Tuesday, March 22, 2011


I have just showed trained five puppies.  Three of them are 11 weeks,1 is 4 mths, and the other is 8mths. It took me less than 15 minutes.

Quite often, at dog shows, people will laugh and explain that there puppy has never been on a lead before.  I do not think this is funny, rather it is a disgrace.

It is far kinder to the puppy to start lead training as as soon as possible and to socialise them also.  My puppy start their training at eight weeks.  It is rarely more than two days before they happily walk on the lead.  The training lasts for no longer than 2 min.  Nothing is uttered until the puppy actually walks and then I praise it to the hilt.  It really is that simple.

In my breed it is much better for the coats if the dogs are bathed weekly and the grooming is done then.  I was once told by somebody that they did not have the time to do that because of the amount of dogs that had.  Although I did not say so, my immediate thought was well then you have too many dogs!

The dogs are not meant to live cooped up in cages like battery hens.  They need to be free.  Cages are useful for feeding dogs in and for sleeping them at night or putting them in when one is not there.  However, one must never allow caging dogs to become the norm, meaning they must spend most of their time free.  People often excuse the fact that they keep their dogs caged because  ‘they only sleep anyway’. I often wonder if they would accept the same argument if they were locked in and 8 x 6 cell 23 hours a day!

Those of us who have physical problems have to learn to work around them.  We also must make the dogs a priority.  Other than ourselves, nothing should come before the dogs.  If you have obligations that must come before the dogs then you need to consider whether you should be keeping dogs.

When training, telling the dog off, or being rough with them, may well get your dog to walk but it will not be happy.  By heaping praise upon them for doing what you want them to do not only do they learn much faster but they are eager to do it.  There is nothing sadder than a really good dog who shows like a pudding because it is not happy.  It has associated the lead and the situation with being mistreated.

You do get dogs that no matter what just will not show and these dogs are much better in a pet home no matter how good they are.  I did this with two champion quality males both of whom absolutely hated the show ring and had no presence at all even though they were outstanding examples of their breed.  They live very happily as pets.  I did not read them because I did not want that personality.  One tends to get out what one puts in!

Dog showing should always be fun for the dogs.  I know that the dogs that I show love to show themselves off.  I cannot explain this.  I do not know what it is within the dog that makes it strut in front of an audience.

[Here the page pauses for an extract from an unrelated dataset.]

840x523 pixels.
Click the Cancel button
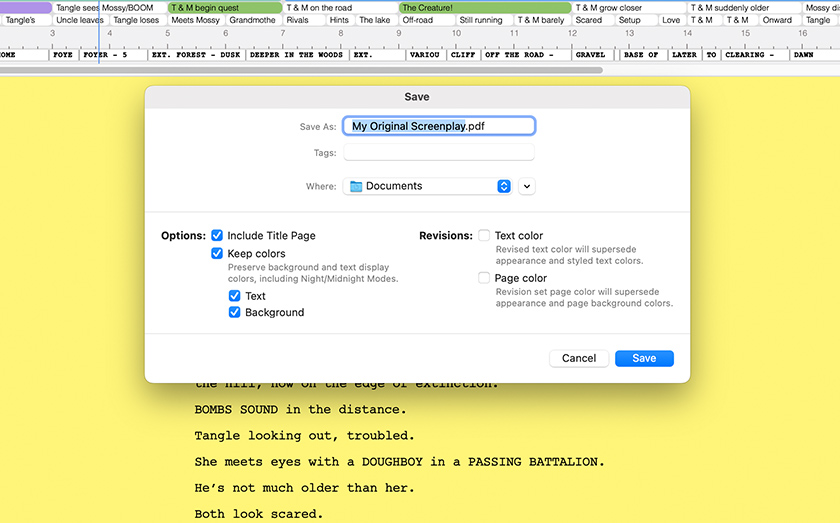[x=579, y=358]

I am glad that they do though.  I do think that my attitude to training them certainly helps to keep that attitude and to develop it.  By heaping praise on them when they strut they soon learn to keep that part of them.  I do believe that the show attitude is within the dog naturally and it is not in all dogs.  However, if one does not nurture it, one can ruin the dog to the point that it will no longer have the attitude.

Loving kindness goes an awful long way. As with people, especially children, dogs develop and grow much better in a loving and kind atmosphere.

We are so fortunate that we are able to share our lives with these creatures and we owe it to ourselves and to them to always respect them and to always treat them with loving kindness.

Re-homing dogs that have finished their career, or who do not make it, or who for what ever reason no longer fits, is by far the kindest thing to do.  They love the fact that they become the sole dog or only one of two, because they get all the attention.  They much prefer this than being in a pack of half a dozen or so dogs.

I know people who will not re-home and they end up with far too many dogs and their older dogs just do not receive any attention. This is how sentimentality most often leads to cruelty.  (With children also).